Lara and Tamba were suspended before the government of Sierra Leone set up a tribunal of former legal luminaries to look into their matter. As a matter of law, the tribunal should have been set up before suspending Lara and Tamba. It must be noted here that since 2018, none of the Auditor General’s reports have been debated, not in the Fifth Parliament, and people are expecting that if this regime is allowed to continue, we will not get to hear how our public servants spent our money in the Sixth Parliament.

This obvious refusal to be accountable for fiduciary decisions by vote controllers forms the basis for the corruption and financial leakages that have come to define public service in Sierra Leone.

Because Lara and Tamba had exposed the actions of people at State House in their previous reports that caused embarrassment for the executive, it was expected that the order from above for them to ignore the sacred offices of the president, vice president and the newly minted office of the president’s wife, would have cowered them into a sense of negative patriotism by not executing the mandates of their offices in the interest of safeguarding the integrity of the nation’s fountain of honour.

Since Lara and Tamba insisted on the independence of her office, the president was quick to suspend the Audit Service Sierra Leone duo to save his image and reputation.

It must be recalled that president Bio was elected on a platform that promised to fight and bring an end to corruption, financial leakages and indiscipline that have continued to wreck all the efforts of our government of Sierra Leone past and present.

By insisting on carrying out her audit, which report she was to deliver at Parliament, Lara and Tamba were about to expose the presidency for what it was really about, instead of what they were presenting to the public, especially their supporters.

By insisting the Lara and Tamba back off from his and the offices of his wife and second in command, the president was trying to hide a great travesty against the people and state by the one man that promised to do the needful to sort out our public governance mess.

According to reports, ‘after the president set up the tribunal, the matter of contention between the State and lawyers for the defendants was whether the Tribunal has or lacks jurisdiction to hear and determine the facts of the allegations made against Lara Taylor Pearce and her deputy, Tamba Momoh.
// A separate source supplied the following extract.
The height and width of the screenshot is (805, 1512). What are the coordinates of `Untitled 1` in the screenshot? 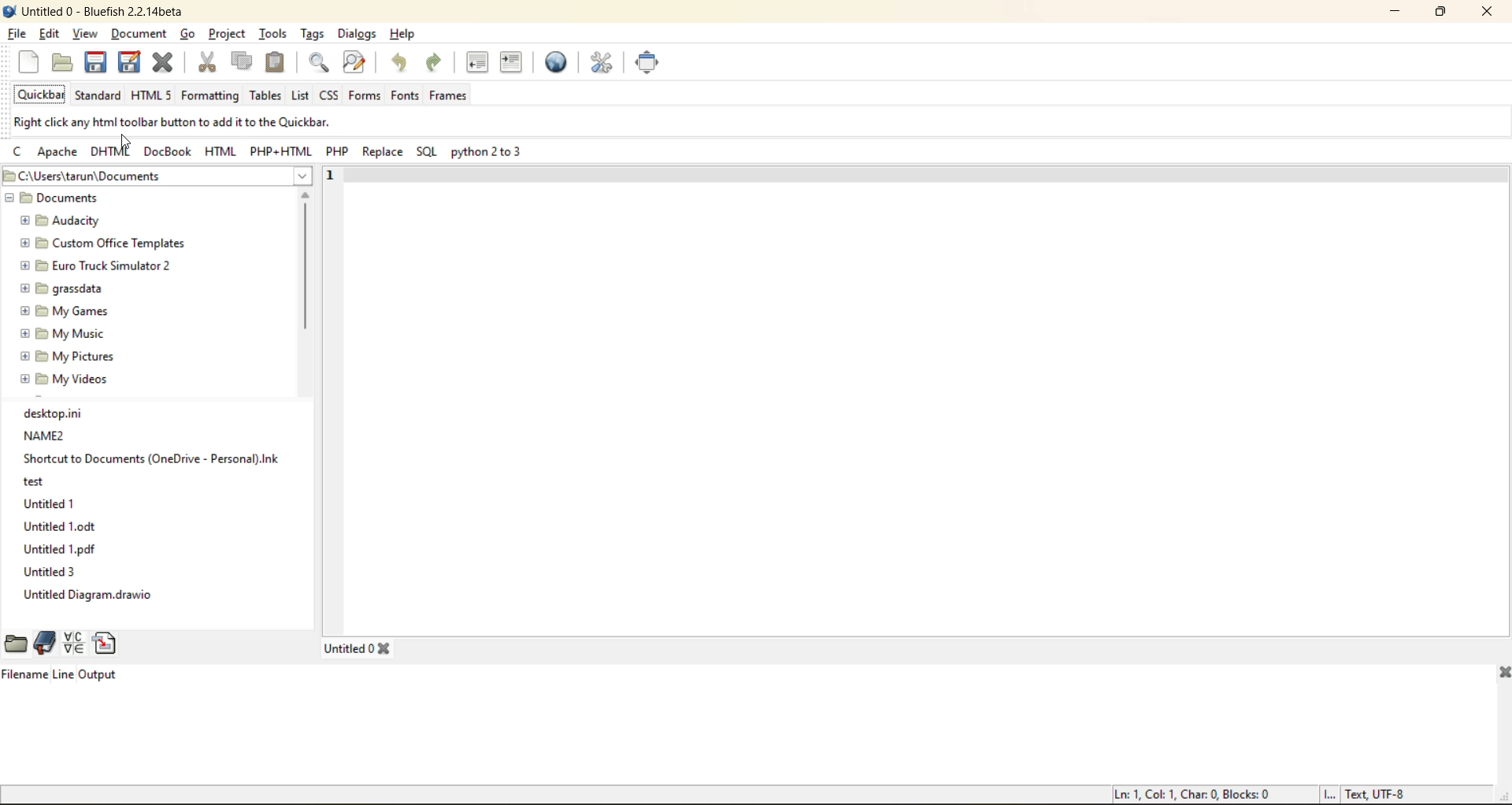 It's located at (49, 506).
The two sides have been at odds regarding this issue. The State argues that the Tribunal was duly constituted and has the competent jurisdiction while the defendants’ lawyers counter with case laws, constitutional provisions, and statutory legal provisions’.
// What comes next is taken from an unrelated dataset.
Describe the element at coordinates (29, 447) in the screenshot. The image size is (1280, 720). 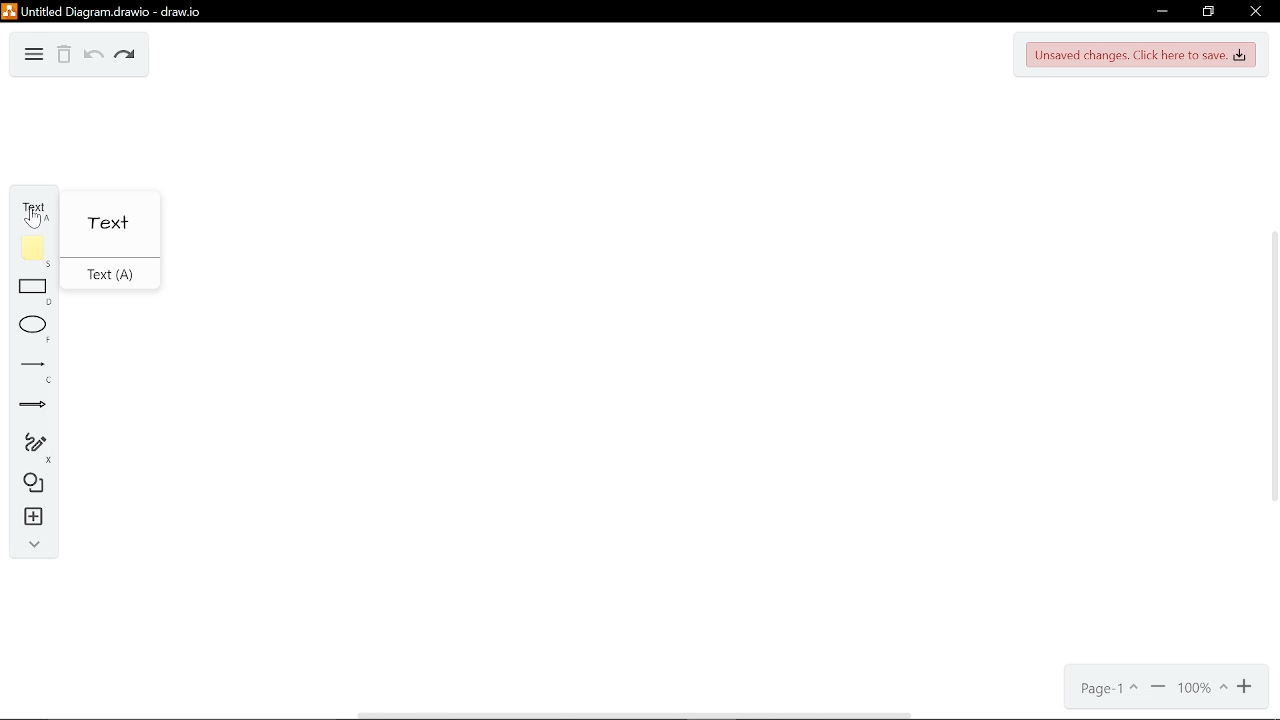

The duo was suspended on allegations of insubordination and unprofessional conduct all because they refused an instruction from the executive branch that has no authority to tell the auditors how to do their jobs. After suspending Lara and Tamba the principal had his man, Abdul Aziz, to head the agency and reportedly delivered a report that was damning in terms of financial impropriety but much less severe than what it actually was. The report was allegedly redacted to make it more palatable.
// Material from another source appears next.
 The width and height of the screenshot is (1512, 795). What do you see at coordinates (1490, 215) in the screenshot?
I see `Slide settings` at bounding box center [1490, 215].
Meanwhile it’s been two years since Lara and Tamba were made to leave the job they love most with no progress. They have met with the tribunal twice for which the matter was adjourned. The tribunal was reportedly suffering from lack of funding for them to do their work; which seems to be the fate of any investigation mounted by the regime aimed at proving the regime right.

While our principal is doing some serious manoeuvres to continue occupying a seat that is getting hotter by the day to sit on, it is important that we don’t forget about Lara and Tamba and all those who were made to suffer the indignity of being sacked for doing their jobs by the book and in the interest of the people, not based on orders from above that have wrecked this nation.

Since 2018 this regime has been allowed to get away with stolen elections, public execution of protesting citizens and doing things against the rule of law. This has to stop, or will we always have men and women who see government institutions not as ripe for development, but ripe for the capture by the incumbent regime.